--- DATA SECTION Enclosed Below ---

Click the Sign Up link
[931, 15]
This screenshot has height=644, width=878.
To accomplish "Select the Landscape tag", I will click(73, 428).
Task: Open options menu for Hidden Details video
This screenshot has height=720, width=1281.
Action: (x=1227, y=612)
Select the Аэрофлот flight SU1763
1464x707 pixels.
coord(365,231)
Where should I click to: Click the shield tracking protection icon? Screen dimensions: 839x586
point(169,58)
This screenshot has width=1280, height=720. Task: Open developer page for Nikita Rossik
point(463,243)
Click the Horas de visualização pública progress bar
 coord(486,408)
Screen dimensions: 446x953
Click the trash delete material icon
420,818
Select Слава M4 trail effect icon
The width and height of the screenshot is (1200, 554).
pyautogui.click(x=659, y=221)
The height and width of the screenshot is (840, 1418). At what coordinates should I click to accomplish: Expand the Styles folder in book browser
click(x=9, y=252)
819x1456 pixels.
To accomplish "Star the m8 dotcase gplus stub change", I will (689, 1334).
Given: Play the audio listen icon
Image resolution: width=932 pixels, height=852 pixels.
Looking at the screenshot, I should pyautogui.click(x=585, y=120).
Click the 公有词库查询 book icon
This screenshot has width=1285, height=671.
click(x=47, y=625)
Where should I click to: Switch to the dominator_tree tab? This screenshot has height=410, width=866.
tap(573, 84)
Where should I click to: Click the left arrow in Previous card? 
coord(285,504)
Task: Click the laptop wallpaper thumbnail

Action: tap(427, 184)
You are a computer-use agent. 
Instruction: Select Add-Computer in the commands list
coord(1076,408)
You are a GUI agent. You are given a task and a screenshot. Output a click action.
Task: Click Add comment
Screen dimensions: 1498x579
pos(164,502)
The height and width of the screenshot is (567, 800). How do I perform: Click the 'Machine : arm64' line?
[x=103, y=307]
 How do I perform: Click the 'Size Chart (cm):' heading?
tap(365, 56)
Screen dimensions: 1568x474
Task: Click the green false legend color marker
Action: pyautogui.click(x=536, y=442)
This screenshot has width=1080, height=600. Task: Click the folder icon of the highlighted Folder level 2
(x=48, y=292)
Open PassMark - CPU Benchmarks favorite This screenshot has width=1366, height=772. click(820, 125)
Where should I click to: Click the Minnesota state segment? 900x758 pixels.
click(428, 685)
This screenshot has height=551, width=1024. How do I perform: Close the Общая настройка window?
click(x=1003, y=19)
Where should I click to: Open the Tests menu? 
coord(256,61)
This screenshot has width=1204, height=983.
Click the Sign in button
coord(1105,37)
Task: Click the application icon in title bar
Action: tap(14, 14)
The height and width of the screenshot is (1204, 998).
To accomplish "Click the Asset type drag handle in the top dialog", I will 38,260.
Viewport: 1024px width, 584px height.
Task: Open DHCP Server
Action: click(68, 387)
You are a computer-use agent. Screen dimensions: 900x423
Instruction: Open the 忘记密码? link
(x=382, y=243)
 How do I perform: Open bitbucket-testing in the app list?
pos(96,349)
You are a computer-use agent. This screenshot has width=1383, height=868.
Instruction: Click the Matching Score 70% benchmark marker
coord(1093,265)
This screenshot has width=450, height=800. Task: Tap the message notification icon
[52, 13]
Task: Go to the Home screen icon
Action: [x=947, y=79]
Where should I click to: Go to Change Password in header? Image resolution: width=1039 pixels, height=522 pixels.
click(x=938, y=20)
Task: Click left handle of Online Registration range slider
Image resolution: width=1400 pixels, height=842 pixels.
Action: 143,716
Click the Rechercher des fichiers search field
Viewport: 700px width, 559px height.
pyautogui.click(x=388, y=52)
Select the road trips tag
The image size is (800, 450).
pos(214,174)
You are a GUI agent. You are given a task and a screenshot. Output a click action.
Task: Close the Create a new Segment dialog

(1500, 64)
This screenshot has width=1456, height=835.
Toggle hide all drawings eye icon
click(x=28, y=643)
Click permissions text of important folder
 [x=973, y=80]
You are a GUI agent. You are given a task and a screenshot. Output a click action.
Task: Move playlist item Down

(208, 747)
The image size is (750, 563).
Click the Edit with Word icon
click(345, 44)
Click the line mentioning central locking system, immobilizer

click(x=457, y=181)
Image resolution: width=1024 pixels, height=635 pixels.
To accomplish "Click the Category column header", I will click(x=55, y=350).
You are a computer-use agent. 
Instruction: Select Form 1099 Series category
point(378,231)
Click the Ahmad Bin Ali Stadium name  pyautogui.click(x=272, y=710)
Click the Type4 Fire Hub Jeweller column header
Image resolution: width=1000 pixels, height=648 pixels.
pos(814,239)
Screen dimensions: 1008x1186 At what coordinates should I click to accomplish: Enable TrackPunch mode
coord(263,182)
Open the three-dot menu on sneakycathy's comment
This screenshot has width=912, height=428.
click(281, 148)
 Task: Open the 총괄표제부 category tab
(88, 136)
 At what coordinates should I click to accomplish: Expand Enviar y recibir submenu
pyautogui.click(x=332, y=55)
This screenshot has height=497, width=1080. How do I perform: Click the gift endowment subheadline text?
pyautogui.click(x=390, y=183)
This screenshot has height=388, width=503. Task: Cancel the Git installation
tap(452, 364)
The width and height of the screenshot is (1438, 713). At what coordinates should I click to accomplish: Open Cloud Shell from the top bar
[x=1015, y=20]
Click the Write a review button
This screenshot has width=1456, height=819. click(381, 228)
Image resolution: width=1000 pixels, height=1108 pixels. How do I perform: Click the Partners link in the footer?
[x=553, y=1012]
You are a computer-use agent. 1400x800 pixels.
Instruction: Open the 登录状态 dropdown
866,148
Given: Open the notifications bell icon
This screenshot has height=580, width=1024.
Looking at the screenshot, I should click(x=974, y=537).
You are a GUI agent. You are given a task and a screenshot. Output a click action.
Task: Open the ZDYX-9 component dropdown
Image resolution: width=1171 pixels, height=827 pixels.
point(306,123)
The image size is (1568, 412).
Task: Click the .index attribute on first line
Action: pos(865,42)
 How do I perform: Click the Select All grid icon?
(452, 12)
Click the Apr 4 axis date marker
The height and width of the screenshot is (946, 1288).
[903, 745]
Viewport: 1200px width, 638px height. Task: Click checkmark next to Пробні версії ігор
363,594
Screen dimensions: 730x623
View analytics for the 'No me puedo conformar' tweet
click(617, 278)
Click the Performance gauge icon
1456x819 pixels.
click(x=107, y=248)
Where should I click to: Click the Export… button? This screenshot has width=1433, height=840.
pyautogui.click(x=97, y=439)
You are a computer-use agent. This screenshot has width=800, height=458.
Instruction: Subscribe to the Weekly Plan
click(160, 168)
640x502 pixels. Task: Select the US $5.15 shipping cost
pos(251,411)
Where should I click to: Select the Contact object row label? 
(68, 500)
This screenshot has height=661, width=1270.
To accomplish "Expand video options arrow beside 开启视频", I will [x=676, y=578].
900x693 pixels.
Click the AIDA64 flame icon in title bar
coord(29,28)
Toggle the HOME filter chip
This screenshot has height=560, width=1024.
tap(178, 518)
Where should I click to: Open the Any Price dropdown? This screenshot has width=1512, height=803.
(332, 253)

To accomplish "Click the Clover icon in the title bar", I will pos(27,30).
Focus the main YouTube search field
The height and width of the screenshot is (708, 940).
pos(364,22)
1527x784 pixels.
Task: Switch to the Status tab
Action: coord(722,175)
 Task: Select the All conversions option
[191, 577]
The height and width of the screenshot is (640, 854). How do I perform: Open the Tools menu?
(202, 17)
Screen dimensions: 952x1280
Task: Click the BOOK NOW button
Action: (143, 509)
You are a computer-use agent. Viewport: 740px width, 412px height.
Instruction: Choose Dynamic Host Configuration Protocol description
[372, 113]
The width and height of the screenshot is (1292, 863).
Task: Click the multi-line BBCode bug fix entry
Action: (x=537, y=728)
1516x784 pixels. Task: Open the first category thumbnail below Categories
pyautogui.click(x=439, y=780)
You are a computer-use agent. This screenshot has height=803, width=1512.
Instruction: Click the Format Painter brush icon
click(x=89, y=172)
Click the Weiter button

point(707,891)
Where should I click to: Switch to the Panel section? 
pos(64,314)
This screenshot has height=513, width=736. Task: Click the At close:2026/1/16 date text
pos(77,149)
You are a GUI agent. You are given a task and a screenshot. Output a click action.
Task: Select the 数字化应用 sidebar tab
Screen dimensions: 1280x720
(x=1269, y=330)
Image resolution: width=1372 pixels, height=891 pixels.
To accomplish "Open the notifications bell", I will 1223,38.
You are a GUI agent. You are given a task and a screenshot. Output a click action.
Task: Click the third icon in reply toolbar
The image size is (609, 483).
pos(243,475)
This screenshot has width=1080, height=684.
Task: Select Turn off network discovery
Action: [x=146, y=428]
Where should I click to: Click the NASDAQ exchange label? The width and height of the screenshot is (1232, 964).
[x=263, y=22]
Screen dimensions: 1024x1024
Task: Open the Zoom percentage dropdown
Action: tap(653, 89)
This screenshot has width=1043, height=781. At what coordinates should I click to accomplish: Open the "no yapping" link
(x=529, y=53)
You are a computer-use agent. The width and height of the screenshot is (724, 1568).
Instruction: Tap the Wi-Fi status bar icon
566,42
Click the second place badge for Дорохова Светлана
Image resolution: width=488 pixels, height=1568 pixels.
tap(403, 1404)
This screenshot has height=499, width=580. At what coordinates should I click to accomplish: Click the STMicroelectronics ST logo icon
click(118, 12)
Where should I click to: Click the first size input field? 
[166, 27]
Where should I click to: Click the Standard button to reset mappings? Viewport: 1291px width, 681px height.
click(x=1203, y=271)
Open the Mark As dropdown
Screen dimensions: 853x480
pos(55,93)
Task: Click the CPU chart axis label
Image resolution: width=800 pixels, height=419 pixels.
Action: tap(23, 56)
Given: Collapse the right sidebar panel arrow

--- End of Enclosed DATA SECTION ---

— YOUR GOAL —
Using the entries above, quote each line verbatim from the first through the line that contains "Task: Open options".

— COMPLETED TASK —
Click the Sign Up link
[931, 15]
This screenshot has height=644, width=878.
To accomplish "Select the Landscape tag", I will click(73, 428).
Task: Open options menu for Hidden Details video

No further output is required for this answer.